We haven’t gotten into the prosthetic work yet, and it’s probably this that people find the most distasteful, or at the very least off-putting, about the film. Both Candy and Aykroyd appear in dual roles, and while Candy’s characters don’t require a lot of time in make-up (there’s the previously mentioned Officer Dennis, but also Dennis’s presumed twin sister Eldona, who’s just Candy in drag), Aykroyd’s sure does. The biggest groan of disgust came after the midpoint of the film, when we see Judge Valkenheiser preparing for bed, and he removes his already disgusting (and dick-like) prosthetic nose to reveal that he has no nose at all and there’s just scar tissue where it would be. It’s a great bit of grossout prosthesis, credit where credit is due. Less convincing (but no less disgusting) are the severely deformed twins Bobo (Aykroyd again) and Li’l Debbul; imagine someone in a more realistic padded sumo wrestler suit that’s been slightly deflated, then covered with a fine mist of bacon grease. They are always wet, they are always disgusting, and every moment that they’re on screen is revolting, but that doesn’t mean that it’s not also fun. 
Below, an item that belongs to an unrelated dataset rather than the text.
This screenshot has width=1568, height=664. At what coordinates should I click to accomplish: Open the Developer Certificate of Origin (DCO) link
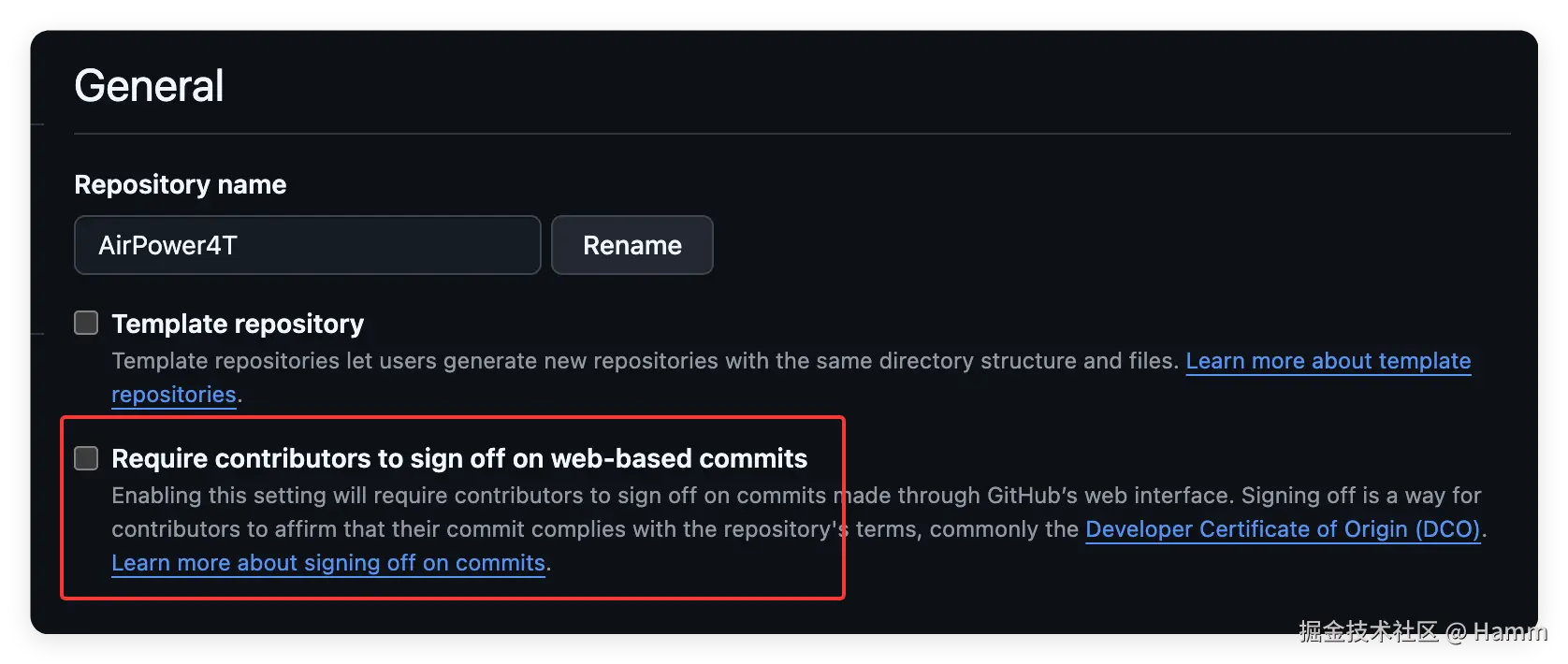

In a contemporary review, LA Times critic Peter Rainer described the film as “a slap-happy cross between Psycho and Abbott and Costello Meet Frankenstein,” and Baltimore Sun’s Lou Cedrone called it an attempt at a comedic Texas Chainsaw Massacre. I would make similar comparisons, although the cultural touchstones I would reach for are probably more esoteric. The town itself and its insular nature bring to mind Deliverance or the arrival of our characters to the dilapidated town in Let’s Scare Jessica to Death, through the lens of the comedic shenanigans of Scooby Doo or Scary Movie 2 (whether this is damning or not is up to you, dear reader). I wouldn’t move this movie to the top of any lists, but as a Halloween season watch that’s troubling but largely bloodless, it might be of interest to some.